Johnson, who had told Salamone to keep his mouth shut, lied smoothly, “Hell, no, he was worried you wouldn’t get in touch with me so he said what he did to get you interested.”
“The bastard,” Cook said.
“His kind usually are, but he’s of crucial importance to us. The President will be more than grateful for your assistance in this matter.”
“I’m only too happy to oblige, that goes without saying.”
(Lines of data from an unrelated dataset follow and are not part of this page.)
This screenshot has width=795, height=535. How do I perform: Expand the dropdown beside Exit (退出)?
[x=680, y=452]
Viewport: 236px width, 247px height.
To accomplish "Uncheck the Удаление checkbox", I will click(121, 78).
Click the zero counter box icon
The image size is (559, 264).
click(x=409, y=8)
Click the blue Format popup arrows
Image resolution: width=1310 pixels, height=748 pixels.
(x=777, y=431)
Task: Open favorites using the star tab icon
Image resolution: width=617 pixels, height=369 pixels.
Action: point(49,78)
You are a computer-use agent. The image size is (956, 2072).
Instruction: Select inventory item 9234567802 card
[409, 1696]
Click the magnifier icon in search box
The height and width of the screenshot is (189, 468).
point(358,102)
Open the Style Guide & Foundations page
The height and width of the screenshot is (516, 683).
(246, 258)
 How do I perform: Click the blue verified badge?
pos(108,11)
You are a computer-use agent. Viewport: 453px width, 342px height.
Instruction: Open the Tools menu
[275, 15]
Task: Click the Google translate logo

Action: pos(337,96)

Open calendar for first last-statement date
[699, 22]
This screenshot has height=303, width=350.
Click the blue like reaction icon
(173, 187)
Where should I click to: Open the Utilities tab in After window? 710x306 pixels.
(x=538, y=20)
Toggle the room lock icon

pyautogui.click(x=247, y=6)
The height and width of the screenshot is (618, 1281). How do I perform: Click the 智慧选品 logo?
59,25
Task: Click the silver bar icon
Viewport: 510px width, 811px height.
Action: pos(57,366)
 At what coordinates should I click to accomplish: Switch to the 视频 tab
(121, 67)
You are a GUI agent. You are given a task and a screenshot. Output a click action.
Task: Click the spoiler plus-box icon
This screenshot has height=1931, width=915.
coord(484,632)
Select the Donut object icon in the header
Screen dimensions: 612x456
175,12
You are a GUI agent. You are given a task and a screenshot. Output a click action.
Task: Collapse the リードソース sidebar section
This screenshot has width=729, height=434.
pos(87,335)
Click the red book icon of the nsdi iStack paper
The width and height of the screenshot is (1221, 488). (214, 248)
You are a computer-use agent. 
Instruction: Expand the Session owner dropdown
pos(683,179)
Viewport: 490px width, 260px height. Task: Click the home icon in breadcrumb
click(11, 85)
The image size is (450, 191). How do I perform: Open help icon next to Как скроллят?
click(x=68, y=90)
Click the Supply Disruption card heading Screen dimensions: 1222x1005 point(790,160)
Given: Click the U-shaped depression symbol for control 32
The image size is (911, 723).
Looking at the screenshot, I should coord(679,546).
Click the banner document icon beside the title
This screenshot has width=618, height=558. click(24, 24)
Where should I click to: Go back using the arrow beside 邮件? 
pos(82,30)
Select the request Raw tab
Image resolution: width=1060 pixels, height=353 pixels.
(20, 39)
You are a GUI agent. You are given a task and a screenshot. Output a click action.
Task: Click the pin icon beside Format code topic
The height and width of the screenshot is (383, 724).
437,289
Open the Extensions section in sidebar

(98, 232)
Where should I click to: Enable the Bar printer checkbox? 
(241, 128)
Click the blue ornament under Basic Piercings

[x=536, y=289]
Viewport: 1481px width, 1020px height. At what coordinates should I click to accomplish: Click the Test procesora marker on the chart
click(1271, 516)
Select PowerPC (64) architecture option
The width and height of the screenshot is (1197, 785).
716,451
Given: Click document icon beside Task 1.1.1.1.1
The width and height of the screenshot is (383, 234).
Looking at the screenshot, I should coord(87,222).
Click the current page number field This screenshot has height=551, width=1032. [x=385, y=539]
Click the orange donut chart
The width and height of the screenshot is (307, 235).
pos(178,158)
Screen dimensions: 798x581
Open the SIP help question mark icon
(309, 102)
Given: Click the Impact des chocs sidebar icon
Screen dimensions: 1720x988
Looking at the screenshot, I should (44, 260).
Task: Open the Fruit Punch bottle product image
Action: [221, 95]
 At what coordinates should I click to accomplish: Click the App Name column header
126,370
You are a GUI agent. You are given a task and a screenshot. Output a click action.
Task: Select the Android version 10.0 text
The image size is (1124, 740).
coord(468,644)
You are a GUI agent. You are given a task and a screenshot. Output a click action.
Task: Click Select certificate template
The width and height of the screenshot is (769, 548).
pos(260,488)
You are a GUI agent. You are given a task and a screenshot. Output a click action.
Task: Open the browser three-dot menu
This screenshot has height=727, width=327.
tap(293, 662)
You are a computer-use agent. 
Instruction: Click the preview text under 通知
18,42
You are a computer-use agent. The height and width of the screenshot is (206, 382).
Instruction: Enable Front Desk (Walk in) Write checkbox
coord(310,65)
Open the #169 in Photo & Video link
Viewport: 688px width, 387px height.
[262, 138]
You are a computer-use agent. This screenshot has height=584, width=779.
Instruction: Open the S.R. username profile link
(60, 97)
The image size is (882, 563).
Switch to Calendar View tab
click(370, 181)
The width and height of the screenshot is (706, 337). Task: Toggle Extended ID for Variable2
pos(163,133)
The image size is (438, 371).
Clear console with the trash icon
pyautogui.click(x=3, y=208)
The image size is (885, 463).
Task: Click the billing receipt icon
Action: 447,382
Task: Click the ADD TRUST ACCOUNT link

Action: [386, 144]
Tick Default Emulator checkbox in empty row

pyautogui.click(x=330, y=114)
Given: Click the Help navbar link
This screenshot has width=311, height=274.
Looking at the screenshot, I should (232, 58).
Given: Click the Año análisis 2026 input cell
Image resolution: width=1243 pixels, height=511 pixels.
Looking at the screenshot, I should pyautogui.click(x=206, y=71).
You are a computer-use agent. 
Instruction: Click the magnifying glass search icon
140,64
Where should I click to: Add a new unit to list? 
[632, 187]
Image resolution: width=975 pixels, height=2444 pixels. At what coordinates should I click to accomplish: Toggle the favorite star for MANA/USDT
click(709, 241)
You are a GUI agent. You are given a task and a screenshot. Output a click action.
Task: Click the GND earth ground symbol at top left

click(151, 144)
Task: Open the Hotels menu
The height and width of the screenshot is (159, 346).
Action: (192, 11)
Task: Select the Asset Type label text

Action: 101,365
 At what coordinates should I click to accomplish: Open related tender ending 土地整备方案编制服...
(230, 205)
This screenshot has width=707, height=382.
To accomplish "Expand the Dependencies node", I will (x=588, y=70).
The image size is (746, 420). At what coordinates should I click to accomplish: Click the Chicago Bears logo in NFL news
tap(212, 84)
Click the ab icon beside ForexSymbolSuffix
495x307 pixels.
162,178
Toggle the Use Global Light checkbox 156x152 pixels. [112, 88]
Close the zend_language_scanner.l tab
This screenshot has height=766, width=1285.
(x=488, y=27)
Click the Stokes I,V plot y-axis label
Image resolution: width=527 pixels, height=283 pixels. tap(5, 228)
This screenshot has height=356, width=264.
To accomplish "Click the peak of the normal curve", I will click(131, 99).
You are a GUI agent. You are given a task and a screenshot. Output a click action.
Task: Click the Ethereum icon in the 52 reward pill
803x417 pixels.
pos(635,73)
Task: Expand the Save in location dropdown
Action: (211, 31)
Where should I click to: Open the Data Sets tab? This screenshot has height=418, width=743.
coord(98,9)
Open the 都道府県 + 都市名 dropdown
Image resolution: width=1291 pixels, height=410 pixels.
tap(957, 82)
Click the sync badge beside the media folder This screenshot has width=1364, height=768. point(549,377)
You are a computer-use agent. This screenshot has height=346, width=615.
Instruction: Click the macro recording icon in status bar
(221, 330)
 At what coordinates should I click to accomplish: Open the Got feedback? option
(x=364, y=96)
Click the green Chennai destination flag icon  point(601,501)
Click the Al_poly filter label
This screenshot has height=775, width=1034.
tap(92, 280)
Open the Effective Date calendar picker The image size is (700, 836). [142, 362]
“My thanks on his behalf.”
IN HIS OFFICE in the White House basement Johnson sat back and thought about it, then he pressed an old- fashioned buzzer. The door opened almost instantly and a gray-haired woman of fifty, Alice Quarmby, his secretary, entered, a pad in her hand.
“Mr. Johnson?”
“Make out a general warrant in the name of Paolo Salamone. He’s a prisoner at Green Rapids Detention Center. Get it over to the Federal Marshal’s office. I want him picked up by helicopter as soon as possible. They can bring him back to Washington and hold him at the Hurley Street Secure Unit.”
“Anything else?”
“Better start waiting. Get on that computer and dig up everything there is on an Irish terrorist, Protestant variety, called Michael Ryan, also his niece, a Kathleen Ryan. Couple that with any information about a gold bullion heist in the English Lake District in the autumn of nineteen eighty-five.”
She was writing busily. “Sounds intriguing.”
“It gets even better. Check out any information on a ship called the
“I take your point.”
She went out and Johnson sat there going over all of it in his mind. His office had direct access to both FBI and CIA computers and had friendly links with the British. There would surely be some really solid information on this. He needed that before speaking to the President.
He opened a silver box on his desk, sighed, and took out a cigarette, put it in his mouth and reached for a lighter. He’d actually stopped a year before and yet whenever his gut feeling told him he was on to something, he reached for a smoke. Ah, well, just one wouldn’t do any harm.
AT THE HOUSE at Quogue they enjoyed an excellent dinner at six o’clock. Roast duck, potatoes, green salad, all washed down with more champagne.
“I haven’t eaten like this in years,” Ryan said.
“I shouldn’t imagine you have,” the Don told him dryly, “but the best is yet to come.” He rang a little silver bell and the maid appeared with a chafing dish. “Cannolo, Sicily’s favorite sweet. Very simple. Flour, eggs, cream.”
“Marvelous,” Kathleen said as the maid served them.